Жаль только, что гуманист Сурик тоже обратил на это внимание и весело спросил-напомнил-приказал:
— Подруга, ты на работу-то собираешься? Смотри, опоздаешь, тебе там расскажут про дисциплину…
— Ой, засиделась, господи! Да, ничего, сейчас тачку схвачу, поспею…
Пока она укладывала свою красивую сумку-«таксу», переодевала что-то за моей спиной, я спросил Егиазарова:
— Надеюсь, вы не в претензии, что я вас допрашиваю в больнице? Это ведь и в ваших интересах, чтобы все быстрее окончилось…
— Конечно! О чем речь?
— Значит, я хотел, чтобы вы мне пояснили, как вы все там, на площадке отдыха оказались…
— Да почти случайно это вышло. Выходной день был, мы ведь тоже люди, всегда других кормим, а сами, случается, за день во рту крошки не имеем: беготня, суета, вы понимаете. Вот и договорились, что Ахмет нас покормит шашлыками со своего мангала. Ясное дело, для своих оно вкуснее будет, чем на потоке общепита… Вот и собрались…
— Прекрасно. Кто да кто собрался? — я взял блокнот и стал записывать его ответы. Протокольная часть допроса меня сейчас не интересовала.
— Ну, я там был, Вася Дрозденко царство ему небесное, последний шашлык в жизни скушал, директор наш Эдуард Николаевич, Валера Карманов, шеф-повар, и Лешка Плахотин позже подъехал…
— Все?
— Все.
— Никого не забыли?
— А чего забывать, это же не Афонская пещера все на виду, — засмеялся Егиазаров: он мне тоже демонстрировал, что наш разговор скорее душевный, чем формальный.
— Прелестно. А Плахотин — ваш сотрудник?
— Нет. Лешка не сотрудник. Так старый знакомый. Встречаемся иногда…
Марина подошла к хромированной кровати, нежно поцеловала Егиазарова и строго наказала:
— Лежи не дергайся, не нарушай режим. Завтра с утра приду… — повернулась ко мне. — Очень приятно было с вами познакомиться… До свидания…

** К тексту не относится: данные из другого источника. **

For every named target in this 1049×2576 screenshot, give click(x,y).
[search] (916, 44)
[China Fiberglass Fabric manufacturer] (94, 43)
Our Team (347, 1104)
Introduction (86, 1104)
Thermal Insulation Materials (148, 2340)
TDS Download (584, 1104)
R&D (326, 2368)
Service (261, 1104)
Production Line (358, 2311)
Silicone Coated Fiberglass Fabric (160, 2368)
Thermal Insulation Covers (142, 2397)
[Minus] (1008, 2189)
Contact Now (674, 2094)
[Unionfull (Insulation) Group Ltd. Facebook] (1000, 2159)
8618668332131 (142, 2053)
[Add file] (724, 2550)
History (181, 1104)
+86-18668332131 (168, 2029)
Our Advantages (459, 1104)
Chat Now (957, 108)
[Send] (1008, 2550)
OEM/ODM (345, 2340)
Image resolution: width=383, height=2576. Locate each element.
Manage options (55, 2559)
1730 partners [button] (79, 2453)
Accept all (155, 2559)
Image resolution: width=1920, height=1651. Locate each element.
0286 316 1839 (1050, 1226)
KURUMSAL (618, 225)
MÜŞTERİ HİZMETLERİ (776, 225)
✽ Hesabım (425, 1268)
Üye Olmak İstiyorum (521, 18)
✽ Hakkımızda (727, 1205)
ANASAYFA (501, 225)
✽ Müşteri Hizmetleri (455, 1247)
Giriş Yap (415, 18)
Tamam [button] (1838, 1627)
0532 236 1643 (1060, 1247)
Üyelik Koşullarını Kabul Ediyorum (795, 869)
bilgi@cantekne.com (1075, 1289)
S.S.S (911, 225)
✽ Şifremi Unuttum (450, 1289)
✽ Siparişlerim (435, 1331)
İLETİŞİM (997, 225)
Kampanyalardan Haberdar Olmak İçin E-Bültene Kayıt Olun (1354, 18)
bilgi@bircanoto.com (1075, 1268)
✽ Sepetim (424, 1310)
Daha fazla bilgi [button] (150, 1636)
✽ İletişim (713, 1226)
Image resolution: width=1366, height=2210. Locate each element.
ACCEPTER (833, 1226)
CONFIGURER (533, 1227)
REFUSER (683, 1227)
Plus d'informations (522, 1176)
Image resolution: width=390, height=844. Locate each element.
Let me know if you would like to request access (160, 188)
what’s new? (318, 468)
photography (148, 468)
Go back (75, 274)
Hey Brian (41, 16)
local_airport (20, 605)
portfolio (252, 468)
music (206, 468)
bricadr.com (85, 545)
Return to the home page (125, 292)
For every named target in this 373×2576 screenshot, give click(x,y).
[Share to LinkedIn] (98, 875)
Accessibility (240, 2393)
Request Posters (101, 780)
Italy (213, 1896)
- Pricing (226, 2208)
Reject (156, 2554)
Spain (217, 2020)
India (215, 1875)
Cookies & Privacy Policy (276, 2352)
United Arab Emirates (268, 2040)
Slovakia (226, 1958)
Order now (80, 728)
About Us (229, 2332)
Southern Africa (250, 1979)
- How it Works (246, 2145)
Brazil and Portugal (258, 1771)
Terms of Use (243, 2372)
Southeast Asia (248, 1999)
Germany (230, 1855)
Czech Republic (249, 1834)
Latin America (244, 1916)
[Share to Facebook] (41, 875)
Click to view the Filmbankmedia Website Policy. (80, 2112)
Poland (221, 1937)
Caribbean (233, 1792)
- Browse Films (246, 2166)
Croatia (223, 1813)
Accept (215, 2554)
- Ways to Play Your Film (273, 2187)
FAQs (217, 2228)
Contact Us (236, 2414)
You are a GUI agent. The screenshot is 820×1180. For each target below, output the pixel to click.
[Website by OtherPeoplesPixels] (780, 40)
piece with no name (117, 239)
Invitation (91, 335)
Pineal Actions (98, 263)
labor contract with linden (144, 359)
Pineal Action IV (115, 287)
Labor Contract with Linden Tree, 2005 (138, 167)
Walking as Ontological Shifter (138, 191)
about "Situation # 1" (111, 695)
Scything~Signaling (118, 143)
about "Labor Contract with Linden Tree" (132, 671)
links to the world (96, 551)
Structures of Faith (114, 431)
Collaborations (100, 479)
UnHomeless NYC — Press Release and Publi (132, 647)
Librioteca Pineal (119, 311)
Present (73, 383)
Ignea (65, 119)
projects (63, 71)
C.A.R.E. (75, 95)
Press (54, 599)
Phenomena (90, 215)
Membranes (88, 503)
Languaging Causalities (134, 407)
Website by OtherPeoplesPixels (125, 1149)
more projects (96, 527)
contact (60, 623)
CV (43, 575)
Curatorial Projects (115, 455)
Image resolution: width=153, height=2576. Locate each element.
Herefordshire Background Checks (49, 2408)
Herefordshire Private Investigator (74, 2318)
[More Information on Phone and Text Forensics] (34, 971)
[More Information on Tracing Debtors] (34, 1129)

— До свидания, Марина. Я надеюсь, что мы с вами еще встретимся. Кстати вы не можете объяснить… — я сделал небольшую паузу и кивнул в сторону Сурика. — За что они стали Плахотина лупить?
Егиазаров высоко поднял брови и резко замотал головой, но я заслонял его собой и Марина, не замечая предупредительных сигналов руководителя полетов, зашла на меня в стремительное пике.
— Сурик его бил? Да вы что? Сурик до него пальцем не дотронулся! Нужен он ему больно, лупить его!..
— Марина, я вас сейчас официально спрашиваю: вы точно видели, что это не Егиазаров бил Плахотина? — двинул я вопрос наподобие шахматной «вилки».
— Конечно, видела! И где хотите подтвержу: не прикасался он к этой вонючке!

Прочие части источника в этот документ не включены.